Microprogramming and Firmware - At the hardware level, most instructions involve a sequence of simple operations. For example, a multiplication involves a sequence of rotate, conditional add, and shift operations repeated for as many bits as are contained in a word. The same simple operations are re-used in many different instructions. Therefore, most instructions can be viewed as if they were software subroutines. In microprogrammable processors, this view is made reality; what we normally think of as being machine level instructions actually become "calls" to subroutines of simpler operations. This permits us, at least theoretically, to modify a processor and optimize it for a specific application area with "machine level" instructions required by the application (in practice, this is almost never done). These subroutines of simpler hardware operations are normally stored in fast "read-only" memory (ROM); they are not hardware, but because they are not modifiable (typically they are composed of "connected" or "broken" circuits) they are not really software either; such "microprogrammed" routines are often therefore referred to as "firmware".
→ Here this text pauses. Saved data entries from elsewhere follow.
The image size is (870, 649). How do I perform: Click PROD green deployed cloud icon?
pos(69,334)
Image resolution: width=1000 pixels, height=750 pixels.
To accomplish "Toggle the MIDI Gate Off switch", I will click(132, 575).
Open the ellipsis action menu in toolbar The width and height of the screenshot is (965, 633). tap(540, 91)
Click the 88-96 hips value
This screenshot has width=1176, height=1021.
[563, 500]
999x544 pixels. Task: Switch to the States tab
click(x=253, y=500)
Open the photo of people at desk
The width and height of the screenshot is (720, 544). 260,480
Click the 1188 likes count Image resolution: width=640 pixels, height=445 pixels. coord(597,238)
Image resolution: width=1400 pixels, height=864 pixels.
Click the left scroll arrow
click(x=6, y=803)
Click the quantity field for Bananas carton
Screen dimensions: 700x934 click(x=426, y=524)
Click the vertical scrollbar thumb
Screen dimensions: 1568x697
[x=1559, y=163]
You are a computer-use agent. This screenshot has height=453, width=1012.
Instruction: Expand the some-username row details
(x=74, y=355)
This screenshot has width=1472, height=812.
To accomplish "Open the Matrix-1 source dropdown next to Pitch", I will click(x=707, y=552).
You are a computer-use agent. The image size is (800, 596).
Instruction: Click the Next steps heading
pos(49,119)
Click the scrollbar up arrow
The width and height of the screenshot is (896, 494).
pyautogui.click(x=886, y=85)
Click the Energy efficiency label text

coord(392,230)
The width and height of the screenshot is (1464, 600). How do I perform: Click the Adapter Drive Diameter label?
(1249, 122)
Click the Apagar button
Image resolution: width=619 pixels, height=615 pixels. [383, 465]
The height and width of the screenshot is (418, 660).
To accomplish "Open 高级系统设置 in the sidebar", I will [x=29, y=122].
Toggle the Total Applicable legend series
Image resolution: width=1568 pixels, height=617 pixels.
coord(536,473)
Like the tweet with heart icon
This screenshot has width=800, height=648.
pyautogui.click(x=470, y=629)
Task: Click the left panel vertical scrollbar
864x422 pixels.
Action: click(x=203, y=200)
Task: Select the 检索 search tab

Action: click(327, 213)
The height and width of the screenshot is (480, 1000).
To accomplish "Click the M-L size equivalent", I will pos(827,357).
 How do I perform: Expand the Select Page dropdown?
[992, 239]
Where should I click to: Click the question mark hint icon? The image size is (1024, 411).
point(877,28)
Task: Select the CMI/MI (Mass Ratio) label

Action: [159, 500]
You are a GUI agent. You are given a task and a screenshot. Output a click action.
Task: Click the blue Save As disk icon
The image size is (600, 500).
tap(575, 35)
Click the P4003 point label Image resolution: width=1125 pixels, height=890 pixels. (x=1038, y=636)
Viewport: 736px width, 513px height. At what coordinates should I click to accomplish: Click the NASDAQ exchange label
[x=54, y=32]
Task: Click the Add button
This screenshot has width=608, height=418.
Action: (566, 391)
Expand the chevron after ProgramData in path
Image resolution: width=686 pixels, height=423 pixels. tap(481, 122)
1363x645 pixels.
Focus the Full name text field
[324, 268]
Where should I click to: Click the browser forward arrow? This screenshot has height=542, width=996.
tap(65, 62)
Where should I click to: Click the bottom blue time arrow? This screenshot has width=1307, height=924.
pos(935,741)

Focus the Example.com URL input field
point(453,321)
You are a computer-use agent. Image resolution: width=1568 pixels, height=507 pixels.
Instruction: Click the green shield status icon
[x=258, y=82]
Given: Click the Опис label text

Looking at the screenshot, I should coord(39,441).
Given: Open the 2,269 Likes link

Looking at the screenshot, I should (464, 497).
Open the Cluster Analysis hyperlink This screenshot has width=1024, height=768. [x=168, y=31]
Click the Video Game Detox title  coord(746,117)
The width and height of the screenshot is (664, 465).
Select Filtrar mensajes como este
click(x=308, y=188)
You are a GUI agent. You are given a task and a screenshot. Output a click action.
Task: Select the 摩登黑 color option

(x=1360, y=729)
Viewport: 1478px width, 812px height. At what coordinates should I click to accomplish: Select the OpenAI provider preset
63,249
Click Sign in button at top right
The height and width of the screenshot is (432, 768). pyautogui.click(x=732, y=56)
RISC vs. CISC - Microprogramming is a technique employed in some (but not all) computer systems which use complicated or complex low level instructions. Such systems are called CISC, Complex Instruction Set Computers.
An architectural alternative is to only supply a few, very simple, very fast instructions (effectively the low-level operations of "microprogramming"). Instead of using a generalized (slow) complex instruction, a series of (fast) simple instructions optimized for the specific requirement are used. Computer systems which are built on this alternative model are called RISC, Reduced Instruction Set Computers.